* AIM:
In the forum thread below, what does Kathy say she holds for all the pictures she has posted?

* SELECTED PASSAGE:
Please do not take this post as hostile. I (and those who post below) love this forum dearly and hope it remains the same trusting place we have come to love.

Sincerely, 

Janet Hicks
Janizona Havanese
Havanese Forum Member


----------



## Kathy (Nov 9, 2006)

OMG!!!! This is unacceptable. Anything posted on this forum prior to August 10, 2010 should NOT be the property of Verticle Scope as they didn't have control of what we all posted, ie, pictures, video's, stories. 

All pictures I have posted belong to me and I have the copyrights to all of them. 

Verticle Scope does not have my permission to use any pictures, video's, etc I have posted on this forum. 

I will also be sending them an email notifying them of this as well. I would suggest EVERYONE else does the same.


----------



## Lina (Apr 26, 2007)

Dear Vertical Scope, 

As I figure out how to navigate and protect my intellectual and photographic property posted on this site, let this stand as a public record that Vertical Scope and/or it's associates or affiliates, do not have permission to use the photos or comments posted prior to today, August, 10 2010 in any form, or manner other than originally posted on this forum, without my consent. 

Please do not take this post as hostile. I (and those who post below) love this forum dearly and hope it remains the same trusting place we have come to love.

* DATA SECTION:
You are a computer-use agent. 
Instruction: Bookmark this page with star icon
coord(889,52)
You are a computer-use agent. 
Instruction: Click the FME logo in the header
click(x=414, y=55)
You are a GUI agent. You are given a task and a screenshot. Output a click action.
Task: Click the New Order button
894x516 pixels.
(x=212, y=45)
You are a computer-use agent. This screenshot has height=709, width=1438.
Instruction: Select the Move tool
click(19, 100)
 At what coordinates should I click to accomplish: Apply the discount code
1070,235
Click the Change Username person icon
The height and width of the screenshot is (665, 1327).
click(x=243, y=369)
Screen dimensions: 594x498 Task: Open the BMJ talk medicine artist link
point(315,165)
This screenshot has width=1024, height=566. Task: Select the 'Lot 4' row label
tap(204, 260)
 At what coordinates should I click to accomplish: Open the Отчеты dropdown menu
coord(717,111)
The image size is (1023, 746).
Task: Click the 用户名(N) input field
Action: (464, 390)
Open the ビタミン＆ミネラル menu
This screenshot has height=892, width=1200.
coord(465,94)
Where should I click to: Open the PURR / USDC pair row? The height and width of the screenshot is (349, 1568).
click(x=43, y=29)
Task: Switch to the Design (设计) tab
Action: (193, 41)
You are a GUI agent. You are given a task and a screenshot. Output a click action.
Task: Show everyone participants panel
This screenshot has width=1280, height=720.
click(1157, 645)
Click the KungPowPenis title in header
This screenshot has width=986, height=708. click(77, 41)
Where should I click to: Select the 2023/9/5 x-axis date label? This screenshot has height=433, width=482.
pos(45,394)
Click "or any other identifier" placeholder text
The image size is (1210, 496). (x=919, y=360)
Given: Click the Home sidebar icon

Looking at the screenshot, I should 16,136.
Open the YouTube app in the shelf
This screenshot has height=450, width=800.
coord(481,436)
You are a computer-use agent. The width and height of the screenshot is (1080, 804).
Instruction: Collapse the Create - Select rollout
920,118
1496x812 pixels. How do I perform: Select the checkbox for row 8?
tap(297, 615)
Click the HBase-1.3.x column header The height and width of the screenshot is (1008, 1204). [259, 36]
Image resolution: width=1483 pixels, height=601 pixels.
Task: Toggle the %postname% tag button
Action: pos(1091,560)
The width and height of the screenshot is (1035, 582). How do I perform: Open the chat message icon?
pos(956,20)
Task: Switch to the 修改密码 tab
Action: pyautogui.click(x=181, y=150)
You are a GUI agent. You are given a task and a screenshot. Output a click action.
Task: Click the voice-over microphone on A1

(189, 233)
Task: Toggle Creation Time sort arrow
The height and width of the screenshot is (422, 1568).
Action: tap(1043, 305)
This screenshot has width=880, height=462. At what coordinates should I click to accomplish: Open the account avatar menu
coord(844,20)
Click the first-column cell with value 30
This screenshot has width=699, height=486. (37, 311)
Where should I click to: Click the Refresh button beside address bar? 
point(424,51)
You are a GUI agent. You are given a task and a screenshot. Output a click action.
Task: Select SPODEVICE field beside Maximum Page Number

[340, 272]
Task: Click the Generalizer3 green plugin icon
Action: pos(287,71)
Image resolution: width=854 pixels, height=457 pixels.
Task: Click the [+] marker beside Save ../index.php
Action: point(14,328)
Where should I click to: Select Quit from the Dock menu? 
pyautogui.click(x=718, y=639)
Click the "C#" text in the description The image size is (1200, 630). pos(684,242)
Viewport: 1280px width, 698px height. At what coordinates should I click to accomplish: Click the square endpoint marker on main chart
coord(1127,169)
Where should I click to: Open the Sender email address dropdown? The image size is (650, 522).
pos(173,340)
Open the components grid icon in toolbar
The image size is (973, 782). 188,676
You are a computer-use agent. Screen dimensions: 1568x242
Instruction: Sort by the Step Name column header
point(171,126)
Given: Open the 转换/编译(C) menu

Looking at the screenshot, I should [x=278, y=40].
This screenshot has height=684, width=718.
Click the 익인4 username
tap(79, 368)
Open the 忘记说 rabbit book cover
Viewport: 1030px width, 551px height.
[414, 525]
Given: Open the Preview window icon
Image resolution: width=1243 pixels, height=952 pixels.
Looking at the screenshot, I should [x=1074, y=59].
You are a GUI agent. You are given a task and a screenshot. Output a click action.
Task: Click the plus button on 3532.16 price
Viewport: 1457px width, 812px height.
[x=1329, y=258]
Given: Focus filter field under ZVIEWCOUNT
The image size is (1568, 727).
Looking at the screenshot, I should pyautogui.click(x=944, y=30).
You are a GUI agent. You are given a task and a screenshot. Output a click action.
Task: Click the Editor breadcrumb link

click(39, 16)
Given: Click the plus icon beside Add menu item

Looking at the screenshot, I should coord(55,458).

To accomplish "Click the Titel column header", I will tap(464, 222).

* ANSWER TO THE TASK:
She has the copyrights to all of them.